Mike Waggoner wrote:

I am a 44 yr.old man who has struggled with pornography most of my life. I was 5 yrs. old when a neighbor kid smuggled one of his dad's Playboys out to the "fort". I can still see the first image as though it was yesterday. As strange as it may sound, I was addicted at first sight at the age of 5. It continued to get worse as I got older. By the time I was 20, I viewed pornography as often as possible, and in my later 20's and early 30's the internet made it easy and cheap. My wife has always known of the problem but always believed my lies that I was through with it. Why wouldn't she believe her "loving, deeply spiritual, Bible teaching husband"? Three months ago our business partner discovered on the company computer, pornography. I have since been dismissed from a job that I loved. Thankfully, my wife has stood by me and helped me find the help I needed. I have found a 12 step group and I have been sexually sober from my porn addiction for 3 months now. I must tell anyone reading this...Jesus is the answer along with friends who understand the addiction.
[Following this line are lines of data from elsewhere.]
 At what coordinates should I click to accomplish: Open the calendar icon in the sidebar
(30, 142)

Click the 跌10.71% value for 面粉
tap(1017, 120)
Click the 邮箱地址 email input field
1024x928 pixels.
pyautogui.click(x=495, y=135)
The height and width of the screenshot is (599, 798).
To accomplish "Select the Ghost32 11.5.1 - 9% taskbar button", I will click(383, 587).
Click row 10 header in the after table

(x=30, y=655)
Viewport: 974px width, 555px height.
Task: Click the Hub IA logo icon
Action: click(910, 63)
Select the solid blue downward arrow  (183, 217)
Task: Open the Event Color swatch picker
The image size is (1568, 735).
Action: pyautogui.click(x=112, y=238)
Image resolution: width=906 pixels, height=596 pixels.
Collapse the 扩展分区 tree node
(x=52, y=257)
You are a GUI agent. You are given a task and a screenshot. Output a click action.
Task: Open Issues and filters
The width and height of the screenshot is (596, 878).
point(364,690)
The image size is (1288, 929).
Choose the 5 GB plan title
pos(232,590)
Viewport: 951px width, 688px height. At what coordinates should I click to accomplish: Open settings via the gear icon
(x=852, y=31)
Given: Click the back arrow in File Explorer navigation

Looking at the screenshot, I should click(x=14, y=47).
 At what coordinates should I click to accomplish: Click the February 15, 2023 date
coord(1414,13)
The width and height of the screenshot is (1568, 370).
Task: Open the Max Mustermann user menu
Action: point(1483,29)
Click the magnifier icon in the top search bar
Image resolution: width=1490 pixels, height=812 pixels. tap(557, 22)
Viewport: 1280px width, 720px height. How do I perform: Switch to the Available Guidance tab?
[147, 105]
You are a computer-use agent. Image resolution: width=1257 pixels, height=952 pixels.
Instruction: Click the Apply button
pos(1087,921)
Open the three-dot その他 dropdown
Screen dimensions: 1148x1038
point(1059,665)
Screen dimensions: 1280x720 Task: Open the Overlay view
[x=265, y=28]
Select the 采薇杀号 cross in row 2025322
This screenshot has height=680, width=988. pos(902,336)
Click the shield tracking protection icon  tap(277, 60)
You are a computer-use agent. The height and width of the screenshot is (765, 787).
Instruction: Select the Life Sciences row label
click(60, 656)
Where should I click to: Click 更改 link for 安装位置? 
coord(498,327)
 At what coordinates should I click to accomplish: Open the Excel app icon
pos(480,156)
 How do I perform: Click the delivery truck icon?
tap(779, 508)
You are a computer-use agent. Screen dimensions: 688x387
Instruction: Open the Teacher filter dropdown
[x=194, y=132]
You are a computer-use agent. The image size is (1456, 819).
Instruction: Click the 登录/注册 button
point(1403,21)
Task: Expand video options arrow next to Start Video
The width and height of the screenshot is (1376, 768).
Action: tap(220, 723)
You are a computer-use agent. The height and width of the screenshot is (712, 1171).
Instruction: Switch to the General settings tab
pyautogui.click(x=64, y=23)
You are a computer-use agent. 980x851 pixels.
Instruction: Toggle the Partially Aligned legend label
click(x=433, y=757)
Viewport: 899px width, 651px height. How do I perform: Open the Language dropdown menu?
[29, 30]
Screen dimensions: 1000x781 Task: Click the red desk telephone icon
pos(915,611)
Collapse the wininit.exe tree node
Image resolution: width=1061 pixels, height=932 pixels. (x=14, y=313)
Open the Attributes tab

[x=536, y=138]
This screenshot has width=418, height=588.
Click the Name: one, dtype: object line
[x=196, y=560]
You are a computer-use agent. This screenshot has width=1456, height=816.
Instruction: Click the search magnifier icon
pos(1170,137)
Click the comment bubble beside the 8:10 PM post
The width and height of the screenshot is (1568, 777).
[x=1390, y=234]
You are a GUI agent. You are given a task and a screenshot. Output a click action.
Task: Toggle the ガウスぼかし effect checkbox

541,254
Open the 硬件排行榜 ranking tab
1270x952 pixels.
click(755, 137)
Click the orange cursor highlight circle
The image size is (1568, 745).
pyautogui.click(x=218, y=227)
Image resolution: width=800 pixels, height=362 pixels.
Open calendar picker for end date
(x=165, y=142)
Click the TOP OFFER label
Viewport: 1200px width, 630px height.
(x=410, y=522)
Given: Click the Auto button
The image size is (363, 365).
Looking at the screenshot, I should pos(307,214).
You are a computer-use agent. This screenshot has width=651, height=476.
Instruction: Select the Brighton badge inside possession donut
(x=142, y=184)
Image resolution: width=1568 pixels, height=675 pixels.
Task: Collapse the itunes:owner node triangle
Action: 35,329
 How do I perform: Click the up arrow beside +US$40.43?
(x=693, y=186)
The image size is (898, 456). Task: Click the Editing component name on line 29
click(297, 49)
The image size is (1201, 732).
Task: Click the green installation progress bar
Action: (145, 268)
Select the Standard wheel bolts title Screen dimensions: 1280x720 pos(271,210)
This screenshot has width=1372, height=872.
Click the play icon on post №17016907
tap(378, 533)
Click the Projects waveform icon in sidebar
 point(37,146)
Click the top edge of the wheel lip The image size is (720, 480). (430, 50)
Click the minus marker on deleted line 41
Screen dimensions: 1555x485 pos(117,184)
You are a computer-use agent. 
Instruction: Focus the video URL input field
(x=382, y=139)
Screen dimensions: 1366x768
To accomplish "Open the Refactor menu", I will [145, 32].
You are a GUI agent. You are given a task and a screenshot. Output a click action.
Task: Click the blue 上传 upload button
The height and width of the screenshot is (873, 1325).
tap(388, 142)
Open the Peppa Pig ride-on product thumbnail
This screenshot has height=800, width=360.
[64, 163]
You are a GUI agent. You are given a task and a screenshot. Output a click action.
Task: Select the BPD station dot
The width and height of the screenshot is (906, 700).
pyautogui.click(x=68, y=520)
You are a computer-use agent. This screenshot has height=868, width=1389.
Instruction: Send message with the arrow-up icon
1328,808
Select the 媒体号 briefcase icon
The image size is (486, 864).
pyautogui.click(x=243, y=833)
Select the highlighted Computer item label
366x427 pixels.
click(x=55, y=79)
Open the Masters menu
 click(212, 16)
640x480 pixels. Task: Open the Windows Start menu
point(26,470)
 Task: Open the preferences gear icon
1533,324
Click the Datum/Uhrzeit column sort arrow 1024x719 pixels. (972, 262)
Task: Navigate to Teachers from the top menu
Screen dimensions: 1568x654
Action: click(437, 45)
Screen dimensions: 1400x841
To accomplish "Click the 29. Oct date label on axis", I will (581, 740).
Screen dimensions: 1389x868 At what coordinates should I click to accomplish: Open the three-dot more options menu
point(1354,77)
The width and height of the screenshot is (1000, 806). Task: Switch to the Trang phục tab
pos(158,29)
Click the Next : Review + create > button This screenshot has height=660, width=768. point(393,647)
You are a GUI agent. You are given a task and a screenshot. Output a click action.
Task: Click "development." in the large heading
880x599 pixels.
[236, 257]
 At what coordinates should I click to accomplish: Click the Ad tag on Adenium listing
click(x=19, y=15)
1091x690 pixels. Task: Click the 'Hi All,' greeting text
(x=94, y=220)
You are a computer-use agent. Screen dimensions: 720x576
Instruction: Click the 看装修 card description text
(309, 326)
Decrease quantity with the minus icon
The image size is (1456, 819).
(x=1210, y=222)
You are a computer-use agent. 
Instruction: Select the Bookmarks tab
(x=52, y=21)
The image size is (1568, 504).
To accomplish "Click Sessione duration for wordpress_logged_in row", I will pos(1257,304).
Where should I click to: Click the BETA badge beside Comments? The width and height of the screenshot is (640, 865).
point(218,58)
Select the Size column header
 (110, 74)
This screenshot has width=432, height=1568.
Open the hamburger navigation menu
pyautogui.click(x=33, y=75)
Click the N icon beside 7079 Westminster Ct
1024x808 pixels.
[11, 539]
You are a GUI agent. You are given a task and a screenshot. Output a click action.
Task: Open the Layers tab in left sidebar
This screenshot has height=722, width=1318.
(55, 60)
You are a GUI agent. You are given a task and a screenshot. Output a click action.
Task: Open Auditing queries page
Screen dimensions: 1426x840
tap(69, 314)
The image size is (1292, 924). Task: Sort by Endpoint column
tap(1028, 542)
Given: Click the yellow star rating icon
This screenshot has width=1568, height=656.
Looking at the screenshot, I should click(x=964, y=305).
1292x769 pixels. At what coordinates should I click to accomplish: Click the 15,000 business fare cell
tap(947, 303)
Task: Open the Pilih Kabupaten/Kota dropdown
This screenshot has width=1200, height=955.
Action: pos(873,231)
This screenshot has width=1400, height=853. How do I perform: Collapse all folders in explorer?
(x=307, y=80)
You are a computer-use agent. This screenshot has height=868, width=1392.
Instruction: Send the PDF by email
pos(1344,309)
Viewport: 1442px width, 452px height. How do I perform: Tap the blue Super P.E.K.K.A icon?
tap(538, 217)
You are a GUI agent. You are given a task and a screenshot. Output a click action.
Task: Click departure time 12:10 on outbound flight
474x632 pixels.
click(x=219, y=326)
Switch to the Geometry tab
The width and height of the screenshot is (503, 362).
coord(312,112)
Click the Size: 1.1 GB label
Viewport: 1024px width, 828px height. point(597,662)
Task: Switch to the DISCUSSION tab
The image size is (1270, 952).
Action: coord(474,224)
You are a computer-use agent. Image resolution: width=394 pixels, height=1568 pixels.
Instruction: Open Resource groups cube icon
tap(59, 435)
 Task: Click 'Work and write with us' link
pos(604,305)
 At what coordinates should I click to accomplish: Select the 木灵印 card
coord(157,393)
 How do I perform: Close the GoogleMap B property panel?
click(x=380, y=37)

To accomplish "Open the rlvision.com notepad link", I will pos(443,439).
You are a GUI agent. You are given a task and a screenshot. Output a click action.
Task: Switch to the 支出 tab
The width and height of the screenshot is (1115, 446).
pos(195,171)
Look for the help, because it's there.

 

Lovesick wrote:

I am a 15 year old teenager and have struggled with pornography and masturbation addictions my entire life, litterally since I can remember. I have become very close to God in the past two years and I am so enjoying getting closer to God and building relationship with Him. I believe it is about relationship, not religion, which is why Jesus hated what the Pharisees believes in. After I gave my life to God two years ago, I went somewhere around a year without porn or masturbating, then I fell back into it several differant occasions. It got to the point where I couldn't go more than two days, if not a fay, without masturbating. God is working in my life and currently I'm at the two week mark. It isn't always easy but it's so worth the fight and God is so willing to set us free and forgive us all our sins if we just follow after Him and seek His love and grace. God is good and wants to see the entire woe freed from this mess, and so do I. And I'm here to say that's it's possible, so don't give up hope.

 

Adam wrote:

I have been struggling with pornography and masturbation since I have been 11 years old. I often look at porn for an excessive amount of time and then have period of time where I try to change my ways. I've never been able to treat it. My thoughts are always filled with sexual desires and thoughts I can't control. I haven't told anyone about my struggles yet. I just wanna live for God and quit this habit. I really feel like I am living a lie. I feel like I go to church and put on a smile and pretend everything is fine. I go to youth group and do the same. I'm sick of being fake and afraid of speaking up. I've always been surrounded by God and have always felt his love. I wanna be set free from this addiction. I've been through a lot and I feel like masturbation and pornography release me from the constant stress and pain.